Input data —

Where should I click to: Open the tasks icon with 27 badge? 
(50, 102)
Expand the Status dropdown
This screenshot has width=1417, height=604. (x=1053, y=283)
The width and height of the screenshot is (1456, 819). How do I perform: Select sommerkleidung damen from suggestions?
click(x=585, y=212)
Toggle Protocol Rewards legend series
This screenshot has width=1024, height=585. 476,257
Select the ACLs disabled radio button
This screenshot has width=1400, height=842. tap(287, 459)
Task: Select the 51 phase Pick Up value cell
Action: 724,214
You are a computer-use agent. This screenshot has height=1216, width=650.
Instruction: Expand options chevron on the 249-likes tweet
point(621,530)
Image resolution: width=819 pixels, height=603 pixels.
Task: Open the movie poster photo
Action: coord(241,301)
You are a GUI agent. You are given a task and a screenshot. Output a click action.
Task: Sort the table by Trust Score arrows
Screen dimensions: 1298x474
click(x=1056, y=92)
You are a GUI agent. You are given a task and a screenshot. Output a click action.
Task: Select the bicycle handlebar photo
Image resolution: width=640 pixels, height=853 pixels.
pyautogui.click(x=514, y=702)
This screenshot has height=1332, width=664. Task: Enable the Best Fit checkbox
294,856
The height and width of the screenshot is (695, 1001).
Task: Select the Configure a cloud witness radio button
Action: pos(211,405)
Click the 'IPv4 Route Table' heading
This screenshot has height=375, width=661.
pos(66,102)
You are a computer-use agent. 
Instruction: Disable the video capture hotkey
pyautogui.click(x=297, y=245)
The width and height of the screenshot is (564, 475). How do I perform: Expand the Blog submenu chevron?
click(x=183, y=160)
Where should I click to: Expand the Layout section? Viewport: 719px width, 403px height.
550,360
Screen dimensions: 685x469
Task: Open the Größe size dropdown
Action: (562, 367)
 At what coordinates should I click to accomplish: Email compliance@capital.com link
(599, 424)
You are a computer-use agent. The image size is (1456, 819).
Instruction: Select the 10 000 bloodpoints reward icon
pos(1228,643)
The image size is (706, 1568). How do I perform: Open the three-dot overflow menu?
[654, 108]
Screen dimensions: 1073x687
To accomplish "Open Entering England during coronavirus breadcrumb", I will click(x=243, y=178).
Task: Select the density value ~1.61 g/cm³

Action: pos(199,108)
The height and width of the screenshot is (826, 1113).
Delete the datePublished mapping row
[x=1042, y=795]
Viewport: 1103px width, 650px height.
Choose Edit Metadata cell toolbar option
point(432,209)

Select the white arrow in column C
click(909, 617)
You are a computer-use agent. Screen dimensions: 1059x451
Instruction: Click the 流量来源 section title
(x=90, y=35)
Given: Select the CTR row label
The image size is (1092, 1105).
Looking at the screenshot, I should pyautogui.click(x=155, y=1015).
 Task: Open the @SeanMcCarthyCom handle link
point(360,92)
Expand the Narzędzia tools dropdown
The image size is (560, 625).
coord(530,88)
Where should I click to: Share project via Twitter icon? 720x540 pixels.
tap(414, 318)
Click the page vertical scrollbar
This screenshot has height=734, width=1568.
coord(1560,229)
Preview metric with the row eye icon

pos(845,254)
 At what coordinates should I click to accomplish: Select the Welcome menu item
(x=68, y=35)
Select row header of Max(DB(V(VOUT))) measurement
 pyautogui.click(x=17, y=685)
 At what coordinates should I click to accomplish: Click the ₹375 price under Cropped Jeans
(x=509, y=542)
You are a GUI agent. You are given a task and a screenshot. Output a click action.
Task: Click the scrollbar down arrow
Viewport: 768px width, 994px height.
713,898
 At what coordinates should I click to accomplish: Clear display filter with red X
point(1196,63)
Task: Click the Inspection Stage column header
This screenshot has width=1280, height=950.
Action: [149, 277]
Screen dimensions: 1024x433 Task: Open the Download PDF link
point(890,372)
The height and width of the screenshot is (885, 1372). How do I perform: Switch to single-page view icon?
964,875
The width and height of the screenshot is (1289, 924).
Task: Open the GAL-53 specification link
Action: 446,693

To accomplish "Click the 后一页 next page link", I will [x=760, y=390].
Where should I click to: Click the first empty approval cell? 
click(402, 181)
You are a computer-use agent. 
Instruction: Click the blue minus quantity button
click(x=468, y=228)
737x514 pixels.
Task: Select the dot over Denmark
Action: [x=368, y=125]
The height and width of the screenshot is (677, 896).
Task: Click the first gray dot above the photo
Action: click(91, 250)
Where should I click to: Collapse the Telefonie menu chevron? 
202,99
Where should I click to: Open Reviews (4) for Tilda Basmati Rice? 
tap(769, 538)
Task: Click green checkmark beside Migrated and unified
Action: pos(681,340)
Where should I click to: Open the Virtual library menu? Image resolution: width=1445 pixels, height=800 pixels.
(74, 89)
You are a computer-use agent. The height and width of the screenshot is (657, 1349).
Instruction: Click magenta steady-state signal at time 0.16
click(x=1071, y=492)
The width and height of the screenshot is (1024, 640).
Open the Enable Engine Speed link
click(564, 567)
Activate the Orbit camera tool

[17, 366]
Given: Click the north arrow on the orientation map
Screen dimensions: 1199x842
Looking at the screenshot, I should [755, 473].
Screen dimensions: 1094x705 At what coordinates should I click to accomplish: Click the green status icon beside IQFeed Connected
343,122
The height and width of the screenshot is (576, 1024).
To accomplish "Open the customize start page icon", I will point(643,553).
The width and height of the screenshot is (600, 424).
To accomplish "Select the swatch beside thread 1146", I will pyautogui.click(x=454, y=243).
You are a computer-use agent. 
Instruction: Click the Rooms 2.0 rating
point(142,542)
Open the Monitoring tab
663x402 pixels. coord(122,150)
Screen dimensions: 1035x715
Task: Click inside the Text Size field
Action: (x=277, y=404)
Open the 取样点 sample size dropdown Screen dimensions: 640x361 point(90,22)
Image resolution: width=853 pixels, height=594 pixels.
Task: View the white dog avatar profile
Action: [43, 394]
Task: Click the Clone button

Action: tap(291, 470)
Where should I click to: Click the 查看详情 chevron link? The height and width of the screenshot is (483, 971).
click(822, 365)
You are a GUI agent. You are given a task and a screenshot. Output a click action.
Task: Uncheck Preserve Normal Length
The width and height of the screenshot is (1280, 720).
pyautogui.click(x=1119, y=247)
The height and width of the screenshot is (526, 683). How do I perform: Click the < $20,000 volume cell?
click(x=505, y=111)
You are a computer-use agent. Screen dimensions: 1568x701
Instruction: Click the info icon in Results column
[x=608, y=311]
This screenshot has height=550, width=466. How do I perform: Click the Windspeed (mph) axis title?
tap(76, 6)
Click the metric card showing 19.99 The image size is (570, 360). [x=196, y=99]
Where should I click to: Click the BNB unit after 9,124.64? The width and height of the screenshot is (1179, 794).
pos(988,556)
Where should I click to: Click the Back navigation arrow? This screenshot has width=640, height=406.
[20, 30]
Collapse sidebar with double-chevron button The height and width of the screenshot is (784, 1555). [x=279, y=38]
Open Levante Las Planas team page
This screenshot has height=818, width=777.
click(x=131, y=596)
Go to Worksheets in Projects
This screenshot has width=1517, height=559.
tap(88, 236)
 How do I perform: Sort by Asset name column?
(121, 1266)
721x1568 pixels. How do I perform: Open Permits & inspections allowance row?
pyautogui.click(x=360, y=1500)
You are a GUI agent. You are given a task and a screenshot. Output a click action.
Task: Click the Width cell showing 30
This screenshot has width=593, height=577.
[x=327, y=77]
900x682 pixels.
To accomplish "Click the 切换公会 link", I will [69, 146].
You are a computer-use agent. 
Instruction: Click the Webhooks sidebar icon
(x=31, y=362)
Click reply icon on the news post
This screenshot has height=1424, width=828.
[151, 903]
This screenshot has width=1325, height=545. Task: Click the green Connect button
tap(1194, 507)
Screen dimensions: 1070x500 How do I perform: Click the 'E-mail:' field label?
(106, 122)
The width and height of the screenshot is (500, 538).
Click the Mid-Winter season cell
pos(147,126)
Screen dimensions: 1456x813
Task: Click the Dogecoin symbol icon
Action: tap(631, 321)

Task brief —
Please copy, exactly and with nothing else, the lines above beginning at the line that has "Where should I click to: Collapse" and ending with the line that has "Task: Uncheck Preserve Normal Length".

Task answer —
Where should I click to: Collapse the Telefonie menu chevron? 
202,99
Where should I click to: Open Reviews (4) for Tilda Basmati Rice? 
tap(769, 538)
Task: Click green checkmark beside Migrated and unified
Action: pos(681,340)
Where should I click to: Open the Virtual library menu? Image resolution: width=1445 pixels, height=800 pixels.
(74, 89)
You are a computer-use agent. The height and width of the screenshot is (657, 1349).
Instruction: Click magenta steady-state signal at time 0.16
click(x=1071, y=492)
The width and height of the screenshot is (1024, 640).
Open the Enable Engine Speed link
click(564, 567)
Activate the Orbit camera tool

[17, 366]
Given: Click the north arrow on the orientation map
Screen dimensions: 1199x842
Looking at the screenshot, I should [755, 473].
Screen dimensions: 1094x705 At what coordinates should I click to accomplish: Click the green status icon beside IQFeed Connected
343,122
The height and width of the screenshot is (576, 1024).
To accomplish "Open the customize start page icon", I will point(643,553).
The width and height of the screenshot is (600, 424).
To accomplish "Select the swatch beside thread 1146", I will pyautogui.click(x=454, y=243).
You are a computer-use agent. 
Instruction: Click the Rooms 2.0 rating
point(142,542)
Open the Monitoring tab
663x402 pixels. coord(122,150)
Screen dimensions: 1035x715
Task: Click inside the Text Size field
Action: (x=277, y=404)
Open the 取样点 sample size dropdown Screen dimensions: 640x361 point(90,22)
Image resolution: width=853 pixels, height=594 pixels.
Task: View the white dog avatar profile
Action: [43, 394]
Task: Click the Clone button

Action: tap(291, 470)
Where should I click to: Click the 查看详情 chevron link? The height and width of the screenshot is (483, 971).
click(822, 365)
You are a GUI agent. You are given a task and a screenshot. Output a click action.
Task: Uncheck Preserve Normal Length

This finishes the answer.